One day he got into a boat with his disciples, and he said to them, “Let us go across to the other side of the lake.” So they set out, and as they sailed he fell asleep. And a windstorm came down on the lake, and they were filling with water and were in danger. And they went and woke him, saying, “Master, Master, we are perishing!” And he awoke and rebuked the wind and the raging waves, and they ceased, and there was a calm. He said to them, “Where is your faith?” And they were afraid, and they marveled, saying to one another, “Who then is this, that he commands even winds and water, and they obey him?”
“Where is your faith?” is how Jesus answered. He was not running away from God and trusting his desire for comfort, as Jonah was. He was trusting God, and teaching his disciples to trust in God. Jesus teaches us that it is not Jonah’s action as much as it is the heart behind the action. Such is the case with sin, it can make good things like sleep and comfort into God things that we worship. Which leads me to my next point.
Then the mariners were afraid and each cried out to his god. The mariners that were on this ship each had something they worshiped. When hardship came they turned to that thing. But in the next verse the captain hollered at Jonah showing just how much they relied on the things they worshiped.
So the captain came and said to him, “What do you mean, you sleeper? Arise, call out to your god! Perhaps the god will give a thought to us, that we may not perish.”

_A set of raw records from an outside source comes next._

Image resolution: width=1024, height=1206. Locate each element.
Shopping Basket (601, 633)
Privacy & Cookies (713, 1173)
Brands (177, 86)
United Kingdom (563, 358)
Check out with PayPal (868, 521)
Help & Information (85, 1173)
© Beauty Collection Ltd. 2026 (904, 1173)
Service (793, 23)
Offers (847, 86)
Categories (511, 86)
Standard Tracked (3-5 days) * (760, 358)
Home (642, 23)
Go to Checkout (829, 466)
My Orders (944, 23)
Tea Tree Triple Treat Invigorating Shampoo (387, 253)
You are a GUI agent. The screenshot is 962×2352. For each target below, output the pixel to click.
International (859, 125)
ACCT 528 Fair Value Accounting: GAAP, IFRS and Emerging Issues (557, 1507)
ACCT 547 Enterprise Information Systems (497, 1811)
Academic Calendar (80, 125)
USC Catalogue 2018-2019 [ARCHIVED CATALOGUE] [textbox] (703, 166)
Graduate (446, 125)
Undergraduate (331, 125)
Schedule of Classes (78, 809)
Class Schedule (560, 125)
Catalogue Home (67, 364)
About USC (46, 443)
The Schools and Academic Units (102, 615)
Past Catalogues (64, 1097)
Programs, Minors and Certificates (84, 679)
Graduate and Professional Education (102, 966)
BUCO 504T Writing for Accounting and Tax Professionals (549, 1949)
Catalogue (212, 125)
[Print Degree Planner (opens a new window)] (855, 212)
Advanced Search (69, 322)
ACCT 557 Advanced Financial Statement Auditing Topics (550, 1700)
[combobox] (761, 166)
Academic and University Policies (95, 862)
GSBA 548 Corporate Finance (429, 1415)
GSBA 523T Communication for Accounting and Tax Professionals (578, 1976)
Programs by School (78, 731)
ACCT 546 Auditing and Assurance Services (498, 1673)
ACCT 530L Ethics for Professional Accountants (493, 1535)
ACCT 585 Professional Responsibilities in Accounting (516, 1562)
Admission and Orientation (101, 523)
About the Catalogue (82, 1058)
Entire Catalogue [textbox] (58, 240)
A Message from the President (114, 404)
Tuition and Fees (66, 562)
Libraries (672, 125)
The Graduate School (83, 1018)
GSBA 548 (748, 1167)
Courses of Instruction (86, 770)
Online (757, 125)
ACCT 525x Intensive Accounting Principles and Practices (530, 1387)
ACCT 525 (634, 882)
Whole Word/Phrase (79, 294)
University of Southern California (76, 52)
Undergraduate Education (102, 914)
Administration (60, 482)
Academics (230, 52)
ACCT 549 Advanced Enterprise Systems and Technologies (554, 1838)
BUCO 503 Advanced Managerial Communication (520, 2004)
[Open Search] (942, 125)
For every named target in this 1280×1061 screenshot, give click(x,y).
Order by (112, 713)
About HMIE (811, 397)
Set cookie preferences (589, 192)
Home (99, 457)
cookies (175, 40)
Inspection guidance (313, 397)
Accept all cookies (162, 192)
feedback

He said, one thing we know won’t save us is you just laying around. Wake up and call to the one you worship, maybe he’ll save us. And you can get a glimpse in this, of just how flimsy human faith can be. Of why Jesus so often admonishes his disciples for having little faith. We tend to only rely on that which makes us feel good, or comfortable, until we need someone to save us, and if it isn’t the god that I am praying to, then maybe your god will save us, and if he does, I will worship him. There is no real allegiance. There is no real faith. There is only self preservation. But as our faith leads us to Jesus, instead of our fears leading us to ourself, he tells us time and again that that faith saves us. We want God to make us feel good and safe. We want Yahweh as long as he can manage to keep our lives easy and comfortable. We want to make Yahweh our assistant. And a God that created everything, the earth, the animals, the people, and sustains it all with a word of his mouth, is not a being we make a genie in a bottle. No, he is the one that shapes us into his image, we do not get to shape him into ours. We want a personal assistant, But he wants so much more.
I will give them a heart to know that I am the Lord, and they shall be my people and I will be their God, for they shall return to me with their whole heart.
That is what he wants from us. And that is what we see displayed by Jesus as he sleeps through a storm, knowing that the God who is behind the power displayed in this storm loves me and is for me, even when it doesn’t feel like it gives us a peace that allows us to rest in a storm. Jonah on the other hand, just like all the other mariners on board the boat is displaying the god he really worships as he sleeps, his comfort. We turn to what we worship. What are you turning to?